Technical Abstract: In this study, we propose an enhanced methodology for assessing drought conditions through the systematic categorization of Condition Monitoring Observer Reports (CMORs) from Missouri between 2018 and 2024. Our approach introduces a novel classification framework to categorize drought impacts—meteorological, agricultural, hydro-logical, and socioeconomic—and aligns the analysis with established United States Drought Monitor (USDM) severity classifications, ranging from abnormally dry to exceptional drought.

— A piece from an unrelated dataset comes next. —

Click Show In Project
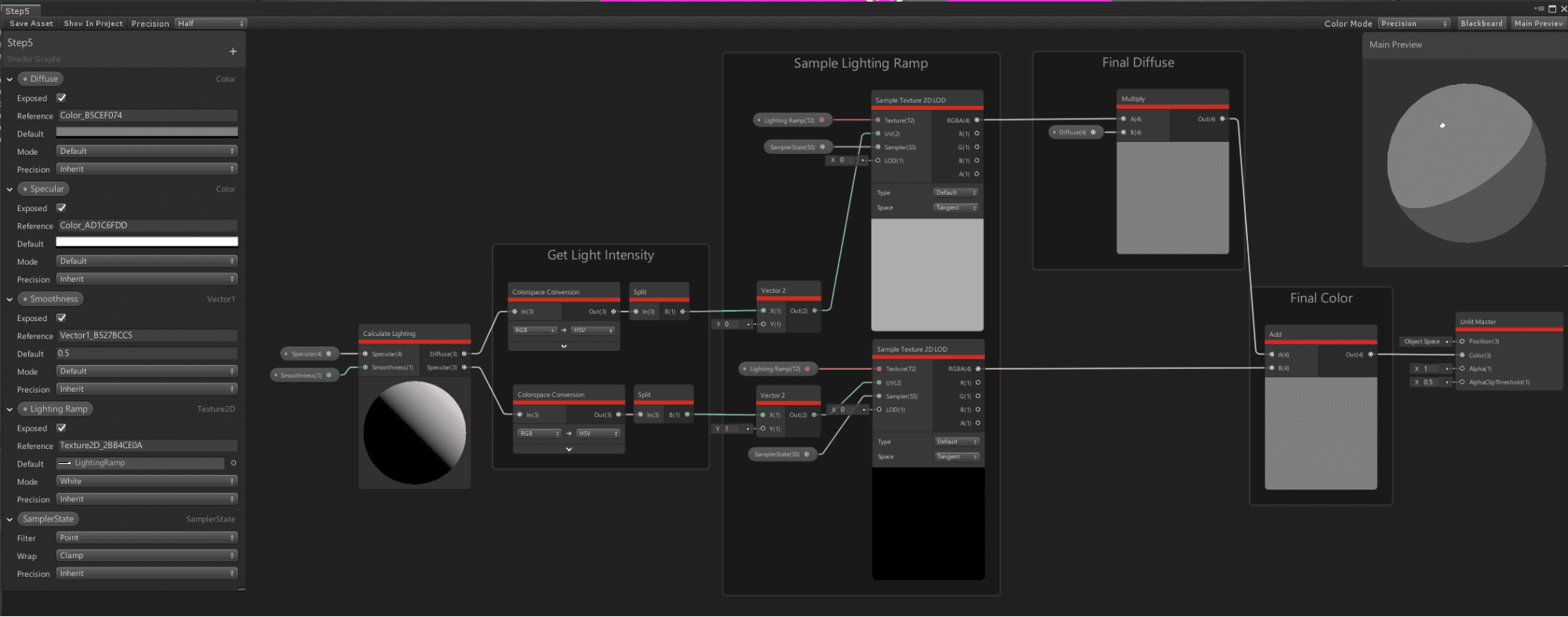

To complement this framework, we incorporate the New Drought Index (NDI), a recently developed quantitative metric that integrates various parameters reflected by monthly or seasonal temperature and precipitation (atmospheric) anomalies, enabling a comprehensive evaluation of drought severity and its temporal and spatial dynamics. Additionally, atmospheric blocking patterns, known to disrupt moisture transport and exacerbate drought conditions where they reside, but wetter conditions up and downstream of them are analyzed as indicators of drought events. Advanced text processing techniques are employed to extract and categorize qualitative data from observer reports, bridging the gap between qualitative insights and quantitative metrics. By combining observer-based insights, NDI-derived data, and atmospheric phenomena, this research presents a holistic framework for understanding drought conditions. The findings underscore the importance of integrating atmospheric processes and advanced indices to refine drought monitoring, inform climate adaptation strategies, and support proactive resource management, ultimately advancing the predictive capabilities of drought assessment.